Foreign banks are waving goodbye to North Korea as they sever ties en masse with the rogue nation, a move supported by the U.S.

The United States has accused Pyongyang of spreading weapons and missile technology to other countries, counterfeiting U.S. currency and trafficking drugs. It wants to see the reclusive, communist-led regime financially incapacitated.

"There is sort of a voluntary coalition of financial institutions saying that they don't want to handle this business anymore and that is causing financial isolation for the government of North Korea," Stuart Levey, the Treasury Department's undersecretary for terrorism and financial intelligence, said in an interview Monday with The Associated Press.

"They don't want to be the banker for someone who's engaged in crime, as the North Korean government is," he said.
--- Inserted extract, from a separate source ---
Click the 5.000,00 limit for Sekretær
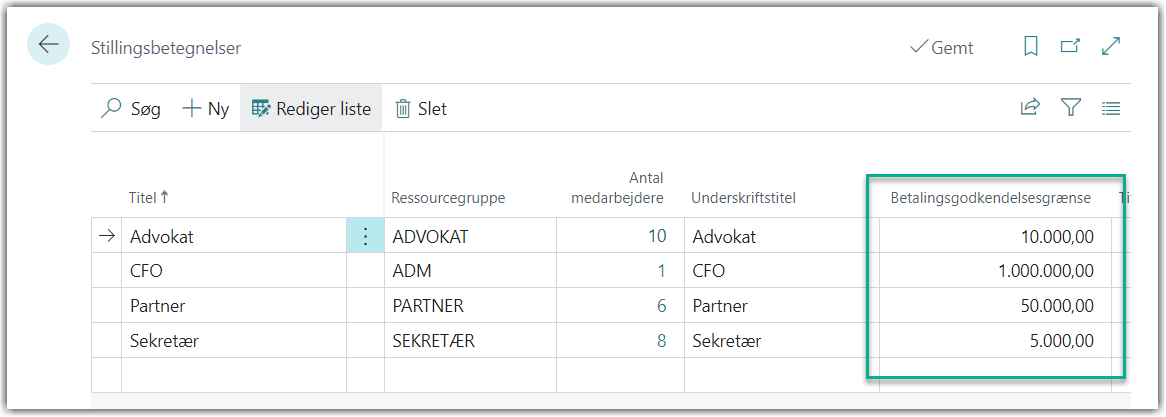This screenshot has height=417, width=1166. coord(1060,341)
Banks in Singapore, Vietnam, China, Hong Kong and Mongolia are opting not to do business with North Korea, Levey said.

This will undoubtedly inflict some desrved discomfort on Pyongyang, but is the added pressure productive toward our ends?  Clearly it's a move toward further isolation of the country, something any rational head of state would seek to avoid.  But "rational" isn't among the first adjectives that spring to mind when considering Kim Jong Il's track record.  "Reclusive" and "unstable" seem more apt.

To the extent the financial cutoff curbs North Korea's ability to engage in counterfeiting, drug trafficking, and weapons sales, the move is unequivocally welcome.  But does the increased isolation also risk squeezing Kim into a tighter corner where he's more likely to lash out with whatever functional fireworks he's managed to stockpile?